**Texto dado**
* * * * * * *

George Orwell también había leído a Zamiatin y pertenecía a una familia ideológica afín a la suya, la del trotskysmo, que denunciaba al régimen soviético como una revolución traicionada. Eso le valió que durante décadas la izquierda occidental hiciera silencio sobre su novela 1984 (1949), generalmente tildada de antisoviética. En el mundo de Orwell no hay un Más Allá del Muro donde pueda crecer una resistencia. Pero al igual que en Zamiatin el amor-pasión es la puerta de la trasgresión, aunque se dé en una cultura que no reprime al sexo. En ambos libros los protagonistas terminan por rendirse ante el régimen todopoderoso.
Los últimos ecos de esta tradición literaria podemos encontrarlos en La naranja mecánica (1962) de Anthony Burgess y en Limbo (1952), la distopía del psicoanalista Bernard Wolfe, quien casualmente había sido guardaespaldas de Trotsky en Méjico.
Para esta época el totalitarismo explícito era un recuerdo, pero el control y la manipulación se habían hecho más sutiles. El lavado de cerebro de La naranja mecánica y los amputados de Wolfe le seguían debiendo mucho a Zamiatin.
Pese a lo que pueda creerse, Nosotros no fue escrita contra Stalin, que para 1921 ni siquiera era Secretario del Partido, sino cuando Lenin todavía vivía.
El libro que inspiró a Orwell su denuncia del totalitarismo no era obra de un reaccionario ni de un creyente desengañado. Zamiatin seguía pensando que lo único que puede transformar al mundo era un proceso revolucionario. Condenaba las desviaciones, la recaída en el despotismo, la corrupción e (indirectamente) la tecnología, pero creía en la “permanencia del cambio”, la “revolución permanente” de Trotsky. “No existe una última revolución, las revoluciones son infinitas” escribió en Nosotros.
Trotsky lo consideraba un “compañero de ruta”, pero la novela refleja una actitud más cercana al anarquismo. Nosotros fue escrita en 1921, precisamente cuando Lenin fusilaba a los anarquistas sublevados en Kronstadt y se disponía a aplicar en la industria esos métodos tayloristas que antes había execrado: en Nosotros el taylorismo se muestra como el emblema de la deshumanización.

* * * * * * *

**Lista de ítems**
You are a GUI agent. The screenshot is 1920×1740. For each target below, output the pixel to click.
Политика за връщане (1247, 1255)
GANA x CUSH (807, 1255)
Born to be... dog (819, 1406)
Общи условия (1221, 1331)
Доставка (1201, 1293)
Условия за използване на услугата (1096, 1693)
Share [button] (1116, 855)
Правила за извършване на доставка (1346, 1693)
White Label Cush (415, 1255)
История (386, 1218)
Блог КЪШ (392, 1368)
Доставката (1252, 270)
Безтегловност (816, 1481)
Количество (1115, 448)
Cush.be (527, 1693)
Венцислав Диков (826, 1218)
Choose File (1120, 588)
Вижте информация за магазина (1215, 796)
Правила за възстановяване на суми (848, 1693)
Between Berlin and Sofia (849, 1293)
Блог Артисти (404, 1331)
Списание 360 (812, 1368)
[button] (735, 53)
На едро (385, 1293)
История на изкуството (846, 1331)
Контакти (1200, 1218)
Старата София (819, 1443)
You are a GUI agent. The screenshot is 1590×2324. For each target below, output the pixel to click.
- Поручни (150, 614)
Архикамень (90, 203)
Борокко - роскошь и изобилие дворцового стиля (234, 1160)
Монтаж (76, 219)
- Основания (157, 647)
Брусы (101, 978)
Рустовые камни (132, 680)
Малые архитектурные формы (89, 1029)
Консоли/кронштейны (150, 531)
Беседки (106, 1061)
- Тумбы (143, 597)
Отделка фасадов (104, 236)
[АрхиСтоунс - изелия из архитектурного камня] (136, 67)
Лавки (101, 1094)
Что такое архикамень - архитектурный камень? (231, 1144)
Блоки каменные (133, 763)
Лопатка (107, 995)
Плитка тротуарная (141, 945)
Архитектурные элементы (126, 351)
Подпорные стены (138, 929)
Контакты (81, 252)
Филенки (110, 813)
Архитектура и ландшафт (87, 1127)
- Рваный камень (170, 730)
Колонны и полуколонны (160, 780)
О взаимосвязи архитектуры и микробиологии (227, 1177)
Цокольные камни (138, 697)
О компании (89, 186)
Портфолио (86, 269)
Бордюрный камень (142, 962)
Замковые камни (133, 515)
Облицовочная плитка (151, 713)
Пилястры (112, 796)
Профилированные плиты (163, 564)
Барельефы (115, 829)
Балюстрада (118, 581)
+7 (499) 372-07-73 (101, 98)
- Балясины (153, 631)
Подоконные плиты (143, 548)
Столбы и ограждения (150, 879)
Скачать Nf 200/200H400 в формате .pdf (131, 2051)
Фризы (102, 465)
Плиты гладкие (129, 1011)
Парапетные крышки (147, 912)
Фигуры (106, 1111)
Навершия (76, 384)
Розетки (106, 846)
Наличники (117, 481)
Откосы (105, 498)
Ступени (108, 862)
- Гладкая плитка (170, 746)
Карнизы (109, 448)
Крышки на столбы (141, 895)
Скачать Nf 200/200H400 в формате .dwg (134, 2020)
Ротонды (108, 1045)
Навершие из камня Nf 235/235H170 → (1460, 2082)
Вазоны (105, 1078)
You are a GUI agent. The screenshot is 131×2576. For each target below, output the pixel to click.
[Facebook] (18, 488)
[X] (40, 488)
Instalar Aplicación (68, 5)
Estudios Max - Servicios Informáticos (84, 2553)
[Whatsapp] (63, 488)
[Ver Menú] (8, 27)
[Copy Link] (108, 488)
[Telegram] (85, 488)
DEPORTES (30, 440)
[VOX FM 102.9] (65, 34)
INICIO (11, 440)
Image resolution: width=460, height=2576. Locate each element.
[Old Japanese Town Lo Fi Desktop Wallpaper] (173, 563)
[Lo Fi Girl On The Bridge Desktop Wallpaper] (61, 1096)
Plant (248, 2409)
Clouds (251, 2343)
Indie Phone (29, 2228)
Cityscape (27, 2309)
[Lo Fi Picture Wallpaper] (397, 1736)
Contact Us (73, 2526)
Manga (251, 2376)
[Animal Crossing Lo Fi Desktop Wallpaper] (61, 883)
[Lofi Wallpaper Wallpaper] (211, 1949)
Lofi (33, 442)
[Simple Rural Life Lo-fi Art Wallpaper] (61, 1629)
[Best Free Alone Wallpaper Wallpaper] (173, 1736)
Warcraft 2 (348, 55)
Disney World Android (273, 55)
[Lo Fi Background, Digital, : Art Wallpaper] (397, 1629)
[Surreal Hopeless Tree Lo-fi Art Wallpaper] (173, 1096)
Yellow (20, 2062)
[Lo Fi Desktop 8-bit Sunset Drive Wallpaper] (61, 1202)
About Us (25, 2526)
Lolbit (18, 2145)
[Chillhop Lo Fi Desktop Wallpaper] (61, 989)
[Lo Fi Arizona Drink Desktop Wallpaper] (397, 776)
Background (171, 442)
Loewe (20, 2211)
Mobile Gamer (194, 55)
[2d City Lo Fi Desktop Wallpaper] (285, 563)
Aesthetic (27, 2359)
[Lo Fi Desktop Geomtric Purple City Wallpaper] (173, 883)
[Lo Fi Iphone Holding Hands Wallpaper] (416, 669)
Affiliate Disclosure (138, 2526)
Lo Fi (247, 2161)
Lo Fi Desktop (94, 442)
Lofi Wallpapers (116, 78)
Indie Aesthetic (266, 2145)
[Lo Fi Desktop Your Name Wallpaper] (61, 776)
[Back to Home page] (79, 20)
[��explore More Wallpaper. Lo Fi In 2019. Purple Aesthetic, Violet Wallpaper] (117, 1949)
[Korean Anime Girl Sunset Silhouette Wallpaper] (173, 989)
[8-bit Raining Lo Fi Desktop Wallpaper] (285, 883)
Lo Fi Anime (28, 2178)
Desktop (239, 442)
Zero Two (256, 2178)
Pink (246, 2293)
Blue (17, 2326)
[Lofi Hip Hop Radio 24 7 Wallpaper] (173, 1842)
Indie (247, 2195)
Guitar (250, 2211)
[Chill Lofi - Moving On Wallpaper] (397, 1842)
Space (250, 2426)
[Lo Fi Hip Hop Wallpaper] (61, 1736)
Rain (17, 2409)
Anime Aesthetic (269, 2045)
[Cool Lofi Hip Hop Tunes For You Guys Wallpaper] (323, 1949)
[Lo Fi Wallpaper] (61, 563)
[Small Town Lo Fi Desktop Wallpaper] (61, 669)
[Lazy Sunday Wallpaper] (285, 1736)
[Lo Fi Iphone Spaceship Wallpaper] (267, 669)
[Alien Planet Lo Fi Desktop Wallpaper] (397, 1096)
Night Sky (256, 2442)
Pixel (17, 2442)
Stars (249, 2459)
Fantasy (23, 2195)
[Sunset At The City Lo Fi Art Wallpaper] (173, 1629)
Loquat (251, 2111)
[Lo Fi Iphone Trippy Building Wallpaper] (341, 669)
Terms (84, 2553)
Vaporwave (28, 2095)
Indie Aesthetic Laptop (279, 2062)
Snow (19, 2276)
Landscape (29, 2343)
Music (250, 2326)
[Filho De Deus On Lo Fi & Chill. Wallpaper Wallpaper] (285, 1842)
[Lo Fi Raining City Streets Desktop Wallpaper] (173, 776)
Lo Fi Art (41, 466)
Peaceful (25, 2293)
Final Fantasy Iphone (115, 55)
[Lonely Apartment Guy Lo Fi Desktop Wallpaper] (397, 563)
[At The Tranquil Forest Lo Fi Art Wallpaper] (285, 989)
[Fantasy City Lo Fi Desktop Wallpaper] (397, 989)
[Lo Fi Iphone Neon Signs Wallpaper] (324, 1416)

* * * * * * *

**Tareas escritas**
A: Convierte en una lista de puntos el párrafo del texto dado que empieza con "El libro que inspiró a Orwell", conservando sus datos principales.
B: Según el texto dado, ¿qué había sido Bernard Wolfe para Trotsky?
C: Por favor, resume el texto dado en tres oraciones.
Los ítems no hacen falta para resolver nada de esto.

**Respuestas por tarea**
A:
- La obra que inspiró a Orwell su denuncia del totalitarismo no la escribió un reaccionario ni un creyente desengañado.
- Zamiatin seguía pensando que solo un proceso revolucionario puede transformar el mundo.
- Condenaba las desviaciones, la recaída en el despotismo, la corrupción e, indirectamente, la tecnología.
- Creía en la "permanencia del cambio", la "revolución permanente" de Trotsky.
- En Nosotros escribió: "No existe una última revolución, las revoluciones son infinitas".

B: Había sido su guardaespaldas.

C: Orwell, que había leído a Zamiatin y pertenecía a una familia ideológica afín, la del trotskismo, escribió 1984, una novela que la izquierda occidental silenció durante décadas y en la que, como en Nosotros, el amor-pasión abre la puerta a la transgresión y los protagonistas terminan rindiéndose ante el régimen. Esta tradición tuvo sus últimos ecos en La naranja mecánica de Anthony Burgess y en Limbo de Bernard Wolfe, obras de una época en que el control se había vuelto más sutil y que aún le debían mucho a Zamiatin. Nosotros, escrita en 1921 cuando Lenin todavía vivía, refleja la fe de Zamiatin en la revolución permanente y una actitud cercana al anarquismo, y presenta el taylorismo como emblema de la deshumanización.